Dr. Robert Lyman is a known fan of Field Marshal Slim (as am I, for the record), not only for his brilliant military achievements, but also as a writer:

Field Marshal Sir William Slim (1891-1970), during his time as GOC XIVth Army.
Portrait by No. 9 Army Film & Photographic Unit via Wikimedia Commons.

How many British generals have been able to write as well as they could fight? Strangely perhaps, quite a few. Field Marshal Sir Michael Carver (Dilemmas of the Desert War, The Seven Ages of the British Army), General Sir David Fraser (And We Shall Shock Them), General Sir John Hackett (The Third World War) and Major General John Strawson (Beggars in Red) are four outstanding soldier-writers that spring immediately to mind. Even Monty wrote his memoirs. And in our own day I’ve read plenty of competent books from a slew of men who’ve reached the top of the profession of arms. The work of some, like that of General Sir Richard Sherriff (2017: War with Russia), Major General Mungo Melvin (Manstein) and Brigadier Allan Mallinson (Too Important for the Generals et al), could be described as outstanding. Julian Thompson and Richard Dannatt also fit this bill. But by far and away the best of Britain’s soldier-writers in the last century was also probably the greatest soldier – and field commander – of them all: Bill Slim. He was, more properly, Field Marshal William J. Slim KG, GCB, GCMG, GCVO, GBE, DSO, MC, KStJ, the onetime General Officer Commanding the famous 14th Army – the so-called Forgotten Army – of Burma fame. He was, in this author’s view, the greatest British general of the last war (to avoid further debate, let’s just agree that Monty failed as a coalition commander, whereas Slim excelled). Slim’s ability as a general is perfectly summed up by the historian Frank McLynn:

    Slim’s encirclement of the Japanese on the Irrawaddy deserves to rank with the great military achievements of all time – Alexander at Gaugamela in 331 BC, Hannibal at Cannae (216 BC), Julius Caesar at Alesia (58 BC), the Mongol general Subudei at Mohi (1241) or Napoleon at Austerlitz (1805). The often made – but actually ludicrous – comparison between Montgomery and Slim is relevant here … there is no Montgomery equivalent of the Irrawaddy campaign … Montgomery was a military talent; Slim was a military genius.1

Some hint of Bill Slim’s fluency with the written word to complement his ability as a soldier came with the publication of Defeat into Victory in 1956, his superb retelling of the Burma story. Apart from its remarkable tale – the humiliation of British Arms in 1942 eventually overturned by a triumphant (and largely Indian) army in 1945 (87% of Slim’s army was Indian) – the quality of the writing was astonishing. Its author, a man who would be appointed Chief of the Imperial General Staff in 1949 (following Monty), the first Sepoy General ever to do so, and by Attlee no less, could clearly wield a pen every bit as he could destroy Japanese armies in battle (a feat he achieved twice, first in 1944 and again in 1945). When the book was first published it was an instant publishing sensation with the first edition of 20,000 selling out immediately. The Field recorded: “Of all the world’s greatest records of war and military adventure, this story must surely take its place among the greatest. It is told with a wealth of human understanding, a gift of vivid description, and a revelation of the indomitable spirit of the fighting man that can seldom have been equalled – let alone surpassed – in military history.” The London Evening Standard was as effusive in its praise: “He has written the best general’s book of World War II. Nobody who reads his account of the war, meticulously honest yet deeply moving, will doubt that here is a soldier of stature and a man among men.” The author John Masters, who served in the 14th Army, wrote in the New York Times on 19 November 1961 that it was “a dramatic story with one principal character and several hundred subordinate characters”, arguing that Slim was “an expert soldier and an expert writer”. The book remains a best seller today.

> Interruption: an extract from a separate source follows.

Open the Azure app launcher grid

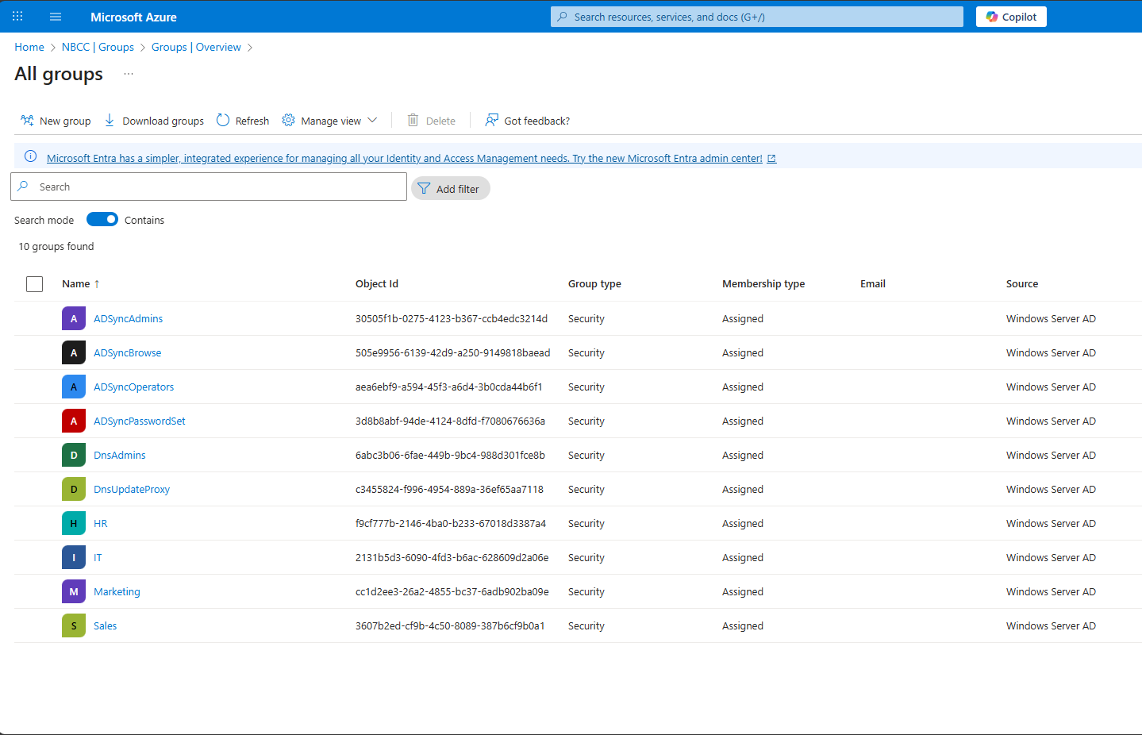[x=17, y=17]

The following year Slim also published an anthology of speeches and lectures, loosely based on the theme of leadership, called Courage and Other Broadcasts. Then in 1959 he published his second book, Unofficial History, which bears out in full Masters’ description of Slim as a superb writer. It was a deeply personal, honest though light hearted account of events during his service. It received widespread acclaim. The author John Connell described it as “for the most part uproarious fun. If Bill Slim hadn’t been a first-rate soldier, what a short story writer he might have made.” For its part, The National Review wrote: “One of the most significant aspects of Field Marshal Slim’s book is the affectionate respect he shows when he writes about British and Indian soldiers. He finds plenty to amuse him too. I doubt whether a kindlier or truer description of the contemporary soldier has been given anywhere than in Unofficial History … It is one of the most delightful and amusing books about modern campaigning I have ever read.”


May 9, 2023

QotD: Changing German Panzer tactics in 1943

Filed under: Germany, History, Military, Quotations, Russia, Weapons, WW2 — Tags: , , , , — Nicholas @ 01:00

Report of the Commanding General of the 17th Armored Division, 24 April, 1943

The following report, though obviously written in haste with little regard for elegance of expression, gives a good view of the changes in tank tactics which took place on the Eastern Front. This translation was made from a typed copy of the original and thus bears no signature. Nonetheless, there is good reason to believe that the author was the famous Fridolin von Senger und Etterlin, who commanded the 17th Armored Division at this time.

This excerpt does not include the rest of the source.